Mark Reckless
Main Page: Mark Reckless (UK Independence Party - Rochester and Strood)Department Debates - View all Mark Reckless's debates with the Cabinet Office
(14 years, 5 months ago)
Commons ChamberI congratulate the hon. Member for West Dunbartonshire (Gemma Doyle) and Members on both sides of the House on the excellent maiden speeches we have heard today.
I thank you, Mr Deputy Speaker, for recognising me for this maiden speech. It is, after all, five years since my predecessor, Bob Marshall-Andrews, took to the airwaves to concede defeat. Many Members may have heard him admit defeat on that occasion, but not all may have heard him make later what has variously been described as an Al Gore-style retraction or a Lazarus-like recovery.
Bob Marshall-Andrews represented the constituents of Medway for 13 years, highly ably holding the Government to account throughout that period. During that time he faced a pincer attack from my campaign and from his Front Bench. On one occasion, the Labour Whips were so keen to assist my campaign that they leaked the fact that they had given him permission to undertake legal work in Hong Kong for several weeks while Parliament was sitting. Such things are always opaque, but I understand that it was in retaliation for Mr Marshall-Andrews having auctioned a series of Whips’ letters to recalcitrant MPs, to raise money for the Campaign group.
Bob Marshall-Andrews had a number of great successes. He defended the right to trial by jury—I am delighted that my hon. Friend the Member for Esher and Walton (Mr Raab) took up that cause this evening—and he helped to prevent the extension of detention without trial. He played a major part locally in bringing the campuses of four universities to our constituency.
The counstituency of Rochester and Strood is the successor to the Medway constituency. It contains two of the five Medway towns. Rochester, with its castle and cathedral, was and should again be a city. Strood, its proud neighbour over the River Medway, grew in the patriotic fervour of the Boer war, along with Chatham dockyard, and that is recorded in street names such as Gordon, Kitchener and Cecil.
The constituency contains the historic dockyard of Chatham, which built and served our Navy from before the time of Pepys, to Nelson’s HMS Victory, to the Falklands conflict. We are proud of that heritage, but we are also proud that, 25 years on, we have recovered from the closure of that dockyard.
The constituency is two thirds urban, but also a third rural. We have the Hoo peninsula, between the Rivers Medway and Thames, which stretches from Grain to Cliffe, and where we saw off the threat of an airport twice the size of Heathrow. The constituency also contains the north downs villages of Cuxton and Halling.
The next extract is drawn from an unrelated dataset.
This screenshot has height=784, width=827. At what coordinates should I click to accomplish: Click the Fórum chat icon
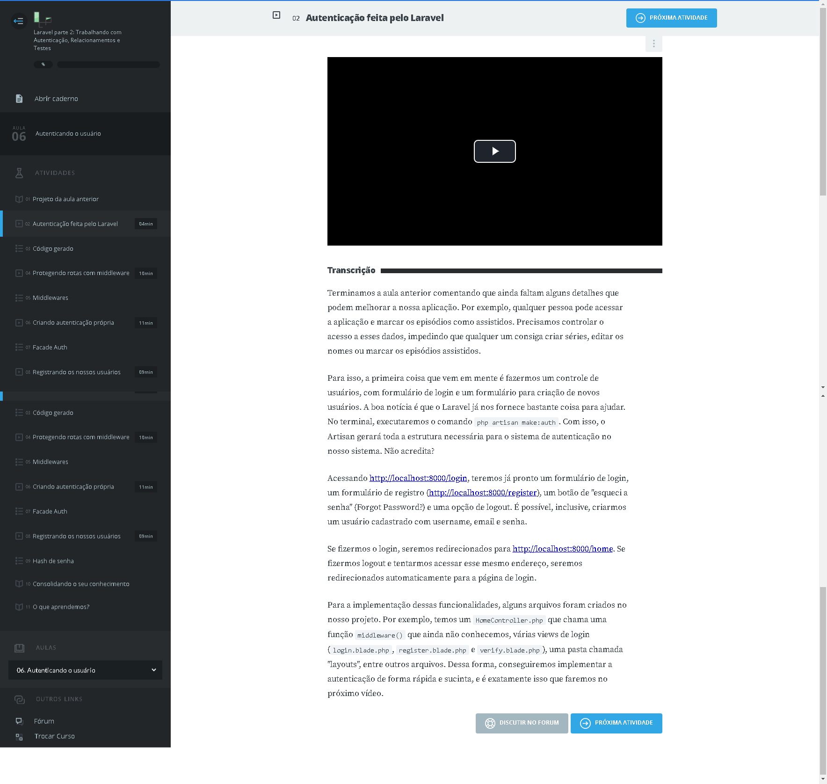[x=19, y=721]
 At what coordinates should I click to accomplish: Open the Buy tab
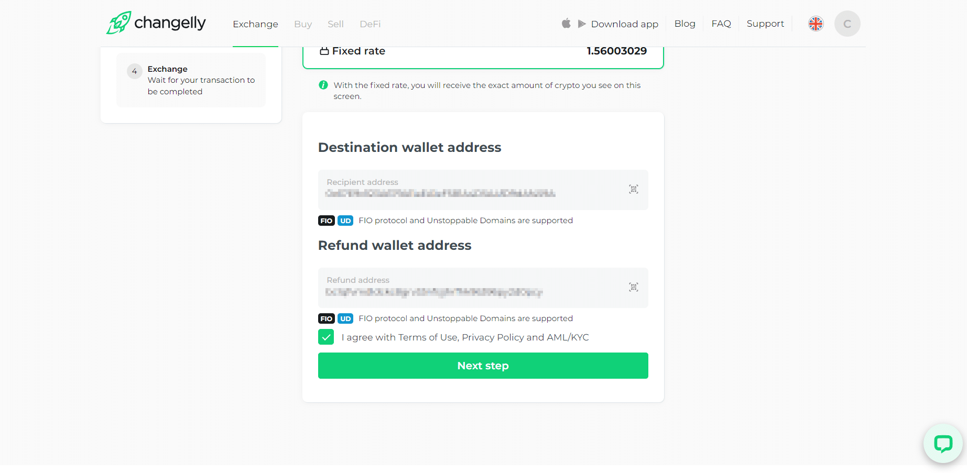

On the substance of the debate tonight, I should declare an interest: I am a member of the Kent police authority. However, on occasion, turkeys do vote for Christmas, and I should like to welcome the coalition’s proposals to abolish police authorities and replace us with directly elected individuals. It must be right that those who exercise the coercive power of the state should be held to account by those whom they serve. That is a progressive cause. It is the cause of centuries of the parish constable against the remote magistracy. It is the cause of London Labour councils and the South Yorkshire police authority through the 1980s. It is the cause of the Levellers and, indeed, the Diggers, to which my hon. Friend the Member for Esher and Walton referred earlier. However, it is a cause today that is represented not by the Opposition, but by the Prime Minister, my right hon. Friend the Member for Witney (Mr Cameron), who represents not just Burford, but democratic ideals of the Levellers who lost their lives there.
I have heard the odd senior police officer oppose those plans, yet there is no suggestion of any intrusion on the chief constable’s prerogative. The powers that will be transferred are currently those of police authorities. Surely, the objection is not merely that directly elected individuals will exercise those powers more effectively than police authorities have done to date.
We will also codify operational independence. I would caution that that does not mean that the police should be allowed to get along with things solely as they wish. The Metropolitan police have a tradition of independence because we have had a concern to guard against them becoming the arm of central Government. However, our tripartite system is a compromise between counties, where chief constables would occasionally receive instructions, and boroughs, where oversight was much greater. Indeed, the watch committee of the borough of Preston met twice a day—once in the morning, to give the chief constable his instructions, and once in the early evening, to check that he had carried them out.
Before I close, I should like to draw the House’s attention to what I consider the major trend in policing of the past 25 years. It is the movement of power from locally appointed and accountable chief constables to an organisation that is both a private company and a trade union with a closed shop: the Association of Chief Police Officers, which has grown to dominate the field of policing without the sanction of the House. It has its committees and its cabinet, and it issues instructions to us in Kent on how much we should charge for policing the Faversham carnival or the Maidstone water festival. It is right that we should now move and have directly elected police commissioners to rebalance the policing landscape and restore local democracy.